(Written problem 1):
Copy out the passage of the graduations data walkthrough from "2. Are there" up to and including "has been coded?".
------ Extract ------
Grads_2015 <- dbGetQuery(con, qry)

# see first few rows of df
head(Grads_2015)

<font color=orange> <h3> **Checkpoint 2: Explore the Data** </h3> </font>

Note that `gradmaj` corresponds to the CIP code for the program of study, `graddegr` is the type of award, and `gradwhite` is one of the race/ethnicity indicator variables. THECB also records race/ethnicity values in the aggregate variable `GradEthnicityCode`.

Run the following queries in the notebook to better understand some key variables of interest within each *fiscal year*:

    SELECT gradyear, gradmaj, count(DISTINCT(gradid)) as num_individuals
    FROM ds_tx_thecb.dbo.graduations
    GROUP BY gradyear, gradmaj
    ORDER BY gradyear ;

    SELECT gradyear, graddegr, count(DISTINCT(gradid)) as num_individuals
    FROM ds_tx_thecb.dbo.graduations
    GROUP BY gradyear, graddegr
    ORDER BY gradyear ;
    
    SELECT gradyear, gradwhite, count(DISTINCT(gradid)) as num_individuals
    FROM ds_tx_thecb.dbo.graduations
    GROUP BY gradyear, gradwhite
    ORDER BY gradyear ;


Try running the code in the box below using different columns.  After reviewing this information, try to answer the following questions:
1. Which variables are character and which numeric? 
2. Are there null values in the data you are seeing?  Where are they present?
3. The variable `gradmaj` describes the CIP code of study. Take a moment to review the Classification of Instructional Programs online. Do you see anything unusual in how this variable has been coded?
------
(Written problem 2):
In the entries from the first one up to and including the line with "(1025, 423)", switch "menu item" to "menu option" and leave everything else as it is. Return only those lines.
------ Information provided ------
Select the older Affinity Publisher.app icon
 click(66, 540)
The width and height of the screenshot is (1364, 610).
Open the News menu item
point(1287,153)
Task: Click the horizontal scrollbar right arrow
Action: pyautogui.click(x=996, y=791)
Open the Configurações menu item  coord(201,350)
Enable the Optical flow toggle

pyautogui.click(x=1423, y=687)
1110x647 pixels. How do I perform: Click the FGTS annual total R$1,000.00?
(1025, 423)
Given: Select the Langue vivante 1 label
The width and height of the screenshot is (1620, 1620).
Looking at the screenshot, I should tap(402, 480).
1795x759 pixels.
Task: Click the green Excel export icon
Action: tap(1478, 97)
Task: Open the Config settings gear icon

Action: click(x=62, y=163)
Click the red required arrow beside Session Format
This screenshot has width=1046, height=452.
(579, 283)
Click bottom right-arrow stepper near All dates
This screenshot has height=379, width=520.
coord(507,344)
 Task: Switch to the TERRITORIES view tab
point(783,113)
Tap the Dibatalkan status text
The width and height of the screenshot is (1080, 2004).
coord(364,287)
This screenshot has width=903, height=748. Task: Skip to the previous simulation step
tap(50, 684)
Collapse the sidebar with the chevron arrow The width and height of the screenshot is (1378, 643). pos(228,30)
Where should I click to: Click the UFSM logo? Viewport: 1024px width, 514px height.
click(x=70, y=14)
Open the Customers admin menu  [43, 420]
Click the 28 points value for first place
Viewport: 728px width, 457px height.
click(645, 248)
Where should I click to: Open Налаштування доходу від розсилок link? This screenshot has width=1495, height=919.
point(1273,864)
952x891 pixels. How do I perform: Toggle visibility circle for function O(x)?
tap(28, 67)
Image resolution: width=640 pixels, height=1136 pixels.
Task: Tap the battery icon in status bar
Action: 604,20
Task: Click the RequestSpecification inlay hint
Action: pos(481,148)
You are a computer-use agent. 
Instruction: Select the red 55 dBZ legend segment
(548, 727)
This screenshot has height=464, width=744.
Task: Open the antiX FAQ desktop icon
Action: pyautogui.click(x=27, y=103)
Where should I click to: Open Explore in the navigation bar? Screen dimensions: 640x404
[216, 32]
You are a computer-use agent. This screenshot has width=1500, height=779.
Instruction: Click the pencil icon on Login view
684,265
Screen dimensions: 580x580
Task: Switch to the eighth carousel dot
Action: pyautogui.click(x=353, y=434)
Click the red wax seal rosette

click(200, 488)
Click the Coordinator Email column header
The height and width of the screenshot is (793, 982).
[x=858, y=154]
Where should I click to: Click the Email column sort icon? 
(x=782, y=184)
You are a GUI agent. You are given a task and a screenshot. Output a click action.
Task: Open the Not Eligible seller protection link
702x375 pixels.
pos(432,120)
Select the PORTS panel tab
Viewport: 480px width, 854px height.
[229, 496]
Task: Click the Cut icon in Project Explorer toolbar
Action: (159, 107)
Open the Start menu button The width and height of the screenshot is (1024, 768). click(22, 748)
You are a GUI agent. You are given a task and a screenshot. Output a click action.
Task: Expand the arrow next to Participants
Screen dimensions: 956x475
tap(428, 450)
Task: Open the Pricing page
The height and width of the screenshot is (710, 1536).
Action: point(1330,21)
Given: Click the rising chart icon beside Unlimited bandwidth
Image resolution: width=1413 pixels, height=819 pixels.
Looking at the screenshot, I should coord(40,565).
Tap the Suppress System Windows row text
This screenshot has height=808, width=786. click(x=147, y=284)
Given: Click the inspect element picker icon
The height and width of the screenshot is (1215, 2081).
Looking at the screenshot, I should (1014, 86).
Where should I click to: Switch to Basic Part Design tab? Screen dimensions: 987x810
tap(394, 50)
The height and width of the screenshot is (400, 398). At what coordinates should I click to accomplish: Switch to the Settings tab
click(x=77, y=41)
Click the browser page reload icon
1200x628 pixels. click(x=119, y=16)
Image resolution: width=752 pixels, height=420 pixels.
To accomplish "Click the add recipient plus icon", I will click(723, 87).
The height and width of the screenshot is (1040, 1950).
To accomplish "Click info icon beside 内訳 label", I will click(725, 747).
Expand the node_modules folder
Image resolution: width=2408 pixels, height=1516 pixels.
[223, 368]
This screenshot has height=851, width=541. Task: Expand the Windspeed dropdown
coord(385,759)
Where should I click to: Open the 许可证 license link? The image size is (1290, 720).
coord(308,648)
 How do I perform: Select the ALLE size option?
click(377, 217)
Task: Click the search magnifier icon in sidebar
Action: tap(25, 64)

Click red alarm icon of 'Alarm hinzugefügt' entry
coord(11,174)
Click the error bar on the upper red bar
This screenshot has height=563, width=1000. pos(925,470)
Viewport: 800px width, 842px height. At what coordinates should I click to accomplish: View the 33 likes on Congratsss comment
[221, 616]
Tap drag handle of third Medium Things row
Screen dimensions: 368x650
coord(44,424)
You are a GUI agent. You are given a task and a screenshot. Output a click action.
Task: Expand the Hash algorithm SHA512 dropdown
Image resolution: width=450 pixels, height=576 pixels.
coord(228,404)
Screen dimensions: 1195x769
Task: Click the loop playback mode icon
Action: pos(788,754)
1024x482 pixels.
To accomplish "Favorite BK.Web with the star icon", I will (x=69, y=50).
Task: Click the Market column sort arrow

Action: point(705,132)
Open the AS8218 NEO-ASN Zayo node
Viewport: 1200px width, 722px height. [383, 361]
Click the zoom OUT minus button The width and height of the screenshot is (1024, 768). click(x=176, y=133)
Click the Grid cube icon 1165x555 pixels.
------
(Full answer 1):
2. Are there null values in the data you are seeing?  Where are they present?
3. The variable `gradmaj` describes the CIP code of study. Take a moment to review the Classification of Instructional Programs online. Do you see anything unusual in how this variable has been coded?

(Full answer 2):
Select the older Affinity Publisher.app icon
 click(66, 540)
The width and height of the screenshot is (1364, 610).
Open the News menu option
point(1287,153)
Task: Click the horizontal scrollbar right arrow
Action: pyautogui.click(x=996, y=791)
Open the Configurações menu option  coord(201,350)
Enable the Optical flow toggle

pyautogui.click(x=1423, y=687)
1110x647 pixels. How do I perform: Click the FGTS annual total R$1,000.00?
(1025, 423)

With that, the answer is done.